Un buon punto di partenza è crearsi un profilo LinkedIn efficace (magari usando il nostro Linkedin Canvas?) senza fare spam di inviti e coltivando il network creato. Non entriamo in tecnicismi in questa fase, ma sappiate che PersonalBranding.it – il progettodi Brand Content sul tema di BigName – ha una gran quantità di materiale a riguardo.

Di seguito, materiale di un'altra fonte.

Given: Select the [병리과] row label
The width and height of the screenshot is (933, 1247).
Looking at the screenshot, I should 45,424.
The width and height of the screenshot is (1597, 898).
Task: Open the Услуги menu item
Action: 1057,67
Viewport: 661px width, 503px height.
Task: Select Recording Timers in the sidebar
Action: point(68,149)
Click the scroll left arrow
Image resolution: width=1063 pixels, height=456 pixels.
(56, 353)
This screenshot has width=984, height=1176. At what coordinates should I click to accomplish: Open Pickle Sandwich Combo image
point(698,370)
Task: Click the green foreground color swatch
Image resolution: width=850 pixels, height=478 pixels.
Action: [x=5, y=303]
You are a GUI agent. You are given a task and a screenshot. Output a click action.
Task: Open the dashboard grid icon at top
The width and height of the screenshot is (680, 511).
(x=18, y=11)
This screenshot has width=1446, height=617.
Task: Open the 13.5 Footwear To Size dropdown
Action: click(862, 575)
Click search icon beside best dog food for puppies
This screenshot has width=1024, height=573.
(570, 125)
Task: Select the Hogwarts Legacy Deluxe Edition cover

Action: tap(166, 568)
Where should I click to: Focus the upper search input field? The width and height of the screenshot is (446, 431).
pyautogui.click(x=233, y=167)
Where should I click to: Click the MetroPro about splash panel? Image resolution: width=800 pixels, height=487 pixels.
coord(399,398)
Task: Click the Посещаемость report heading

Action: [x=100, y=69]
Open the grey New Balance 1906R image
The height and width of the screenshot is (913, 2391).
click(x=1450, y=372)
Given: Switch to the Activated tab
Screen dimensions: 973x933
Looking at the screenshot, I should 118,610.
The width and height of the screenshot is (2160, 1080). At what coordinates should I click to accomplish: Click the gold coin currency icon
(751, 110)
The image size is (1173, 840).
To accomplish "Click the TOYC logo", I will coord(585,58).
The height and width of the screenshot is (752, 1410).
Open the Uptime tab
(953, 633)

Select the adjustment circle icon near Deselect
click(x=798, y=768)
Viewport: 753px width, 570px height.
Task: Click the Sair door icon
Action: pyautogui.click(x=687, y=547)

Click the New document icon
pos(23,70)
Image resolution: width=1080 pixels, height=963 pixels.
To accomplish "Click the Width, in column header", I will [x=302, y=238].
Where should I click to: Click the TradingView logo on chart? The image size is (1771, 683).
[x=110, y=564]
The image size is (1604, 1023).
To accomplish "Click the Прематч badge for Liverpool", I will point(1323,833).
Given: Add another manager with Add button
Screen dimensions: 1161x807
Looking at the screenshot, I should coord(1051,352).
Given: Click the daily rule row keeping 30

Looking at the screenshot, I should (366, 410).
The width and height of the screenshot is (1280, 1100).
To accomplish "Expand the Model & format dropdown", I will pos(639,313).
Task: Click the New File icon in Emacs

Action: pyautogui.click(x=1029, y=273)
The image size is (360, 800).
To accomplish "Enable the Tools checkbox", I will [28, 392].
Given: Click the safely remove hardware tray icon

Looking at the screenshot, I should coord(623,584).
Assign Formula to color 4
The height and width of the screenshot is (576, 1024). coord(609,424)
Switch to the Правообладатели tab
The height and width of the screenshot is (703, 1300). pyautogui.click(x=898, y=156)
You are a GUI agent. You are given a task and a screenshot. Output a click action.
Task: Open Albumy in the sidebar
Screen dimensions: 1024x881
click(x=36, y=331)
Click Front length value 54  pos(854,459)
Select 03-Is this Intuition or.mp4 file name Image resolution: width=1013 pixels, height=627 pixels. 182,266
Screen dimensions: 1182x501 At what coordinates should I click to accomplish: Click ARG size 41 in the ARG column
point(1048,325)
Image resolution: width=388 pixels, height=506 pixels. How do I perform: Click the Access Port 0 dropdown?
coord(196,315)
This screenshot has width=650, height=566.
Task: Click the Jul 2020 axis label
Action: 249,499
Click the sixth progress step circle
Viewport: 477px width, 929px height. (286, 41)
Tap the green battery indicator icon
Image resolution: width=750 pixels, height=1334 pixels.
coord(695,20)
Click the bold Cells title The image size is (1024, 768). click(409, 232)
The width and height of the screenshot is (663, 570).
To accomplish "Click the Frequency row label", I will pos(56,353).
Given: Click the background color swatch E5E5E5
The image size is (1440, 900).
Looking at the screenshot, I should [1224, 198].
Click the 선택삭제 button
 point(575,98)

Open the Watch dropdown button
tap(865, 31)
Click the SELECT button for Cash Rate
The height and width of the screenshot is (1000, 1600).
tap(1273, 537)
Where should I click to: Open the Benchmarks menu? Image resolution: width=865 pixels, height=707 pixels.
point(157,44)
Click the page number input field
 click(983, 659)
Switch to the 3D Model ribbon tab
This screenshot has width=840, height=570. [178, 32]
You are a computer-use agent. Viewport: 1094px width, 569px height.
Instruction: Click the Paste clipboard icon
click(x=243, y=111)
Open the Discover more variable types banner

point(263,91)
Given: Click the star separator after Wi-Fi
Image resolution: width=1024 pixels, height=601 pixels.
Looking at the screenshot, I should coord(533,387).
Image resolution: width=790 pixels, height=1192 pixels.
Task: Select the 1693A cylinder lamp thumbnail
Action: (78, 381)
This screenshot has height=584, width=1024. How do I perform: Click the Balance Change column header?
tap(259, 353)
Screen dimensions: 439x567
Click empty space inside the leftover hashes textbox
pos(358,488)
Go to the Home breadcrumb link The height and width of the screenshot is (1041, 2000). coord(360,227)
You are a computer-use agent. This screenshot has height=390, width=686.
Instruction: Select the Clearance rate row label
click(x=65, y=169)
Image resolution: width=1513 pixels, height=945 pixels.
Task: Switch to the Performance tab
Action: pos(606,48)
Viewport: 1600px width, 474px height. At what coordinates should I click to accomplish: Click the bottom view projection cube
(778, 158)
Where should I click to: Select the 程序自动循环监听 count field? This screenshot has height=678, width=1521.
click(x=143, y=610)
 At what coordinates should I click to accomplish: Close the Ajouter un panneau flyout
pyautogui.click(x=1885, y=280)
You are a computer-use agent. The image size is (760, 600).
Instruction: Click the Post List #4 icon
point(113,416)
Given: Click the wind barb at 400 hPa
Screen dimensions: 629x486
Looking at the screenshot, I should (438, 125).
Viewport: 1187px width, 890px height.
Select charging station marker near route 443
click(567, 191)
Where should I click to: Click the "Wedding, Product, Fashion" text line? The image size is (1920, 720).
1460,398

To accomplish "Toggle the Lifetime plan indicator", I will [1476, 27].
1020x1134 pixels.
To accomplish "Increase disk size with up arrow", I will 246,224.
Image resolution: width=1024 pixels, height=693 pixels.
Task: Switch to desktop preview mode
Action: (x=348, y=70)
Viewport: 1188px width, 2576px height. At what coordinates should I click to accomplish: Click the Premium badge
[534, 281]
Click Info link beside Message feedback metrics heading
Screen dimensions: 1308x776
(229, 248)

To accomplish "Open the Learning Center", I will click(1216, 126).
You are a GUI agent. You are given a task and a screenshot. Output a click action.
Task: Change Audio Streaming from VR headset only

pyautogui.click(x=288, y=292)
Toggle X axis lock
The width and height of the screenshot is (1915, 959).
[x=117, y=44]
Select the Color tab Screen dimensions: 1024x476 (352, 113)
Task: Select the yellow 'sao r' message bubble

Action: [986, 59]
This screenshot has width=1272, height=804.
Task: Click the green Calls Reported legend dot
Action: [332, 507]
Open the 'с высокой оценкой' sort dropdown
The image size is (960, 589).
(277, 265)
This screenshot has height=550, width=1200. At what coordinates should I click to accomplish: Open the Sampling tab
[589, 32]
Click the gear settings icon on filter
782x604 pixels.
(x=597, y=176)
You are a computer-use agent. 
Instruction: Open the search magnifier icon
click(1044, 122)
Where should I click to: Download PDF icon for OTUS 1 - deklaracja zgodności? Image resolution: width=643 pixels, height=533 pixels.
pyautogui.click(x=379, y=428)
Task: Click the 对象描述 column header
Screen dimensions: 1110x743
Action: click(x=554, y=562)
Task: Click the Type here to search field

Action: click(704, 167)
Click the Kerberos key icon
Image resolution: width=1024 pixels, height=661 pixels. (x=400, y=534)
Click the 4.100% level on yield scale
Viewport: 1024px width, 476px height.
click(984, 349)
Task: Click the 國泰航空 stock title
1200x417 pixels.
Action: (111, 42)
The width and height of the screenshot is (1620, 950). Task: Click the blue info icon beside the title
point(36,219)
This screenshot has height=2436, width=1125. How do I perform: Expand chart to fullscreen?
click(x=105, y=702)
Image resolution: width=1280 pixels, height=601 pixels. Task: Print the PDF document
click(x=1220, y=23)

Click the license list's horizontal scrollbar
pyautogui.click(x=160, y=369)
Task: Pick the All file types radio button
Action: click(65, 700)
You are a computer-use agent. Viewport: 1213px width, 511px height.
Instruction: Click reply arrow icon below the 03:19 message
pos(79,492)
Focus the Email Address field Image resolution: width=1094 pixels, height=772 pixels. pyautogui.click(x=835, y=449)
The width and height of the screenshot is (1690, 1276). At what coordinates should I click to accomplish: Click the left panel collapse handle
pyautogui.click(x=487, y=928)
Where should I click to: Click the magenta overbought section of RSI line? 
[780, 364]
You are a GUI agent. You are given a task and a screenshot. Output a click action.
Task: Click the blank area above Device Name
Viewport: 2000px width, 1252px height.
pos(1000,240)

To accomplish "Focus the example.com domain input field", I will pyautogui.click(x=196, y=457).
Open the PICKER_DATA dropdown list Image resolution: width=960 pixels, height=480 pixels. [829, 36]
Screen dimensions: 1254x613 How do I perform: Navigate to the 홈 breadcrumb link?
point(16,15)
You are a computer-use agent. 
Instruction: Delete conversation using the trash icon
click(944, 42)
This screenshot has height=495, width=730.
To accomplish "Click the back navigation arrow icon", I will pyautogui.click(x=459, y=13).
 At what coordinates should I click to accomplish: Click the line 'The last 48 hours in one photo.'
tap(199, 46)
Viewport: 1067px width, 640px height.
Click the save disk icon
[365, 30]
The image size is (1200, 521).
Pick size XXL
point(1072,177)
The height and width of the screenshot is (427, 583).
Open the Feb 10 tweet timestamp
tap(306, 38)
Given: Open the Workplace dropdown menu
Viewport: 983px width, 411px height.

Chiedete aiuto agli esperti
Molti ci chiedono formazione per i loro CEO ed Executive. Qualche ora di “envisioning” sul tema. La formazione aiuta lo sviluppo delle competenze e del knowhow necessari, ma anche questa da sola non è sufficiente. Per compiere una trasformazione vera e propria è necessaria una progettualità specifica, con diversi compiti, attività e fasi di lavoro. Ecco quindi che può risultare più fruttuoso rivolgersi ad agenzie specializzate o aziende che fanno consulenze in questo ambito, con le metodologie più indicate e non si curano solo degli aspetti meramente formativi o legati allla sola comunicazione digitale.
In un piano di Personal Branding la progettualità si avvale di metodi come il design thinking e di strumenti visuali. Mentre il primo funge da paradigma concettuale utile per muoversi in ambienti ambigui e complessi, i secondi permettono una maggiore presa dei concetti nelle persone che se ne servono e velocizzano notevolmente il processo.
Non ci stanchiamo di ripetere che il Personal Branding è una strategia: a seconda del target si possono attivare maggiori o minori risorse. Da parte nostra, ci auguriamo di avere fatto un po’ di chiarezza rispetto a come possa essere utile per raggiungere i vostri obiettivi aziendali, valorizzando le vostre figure chiave.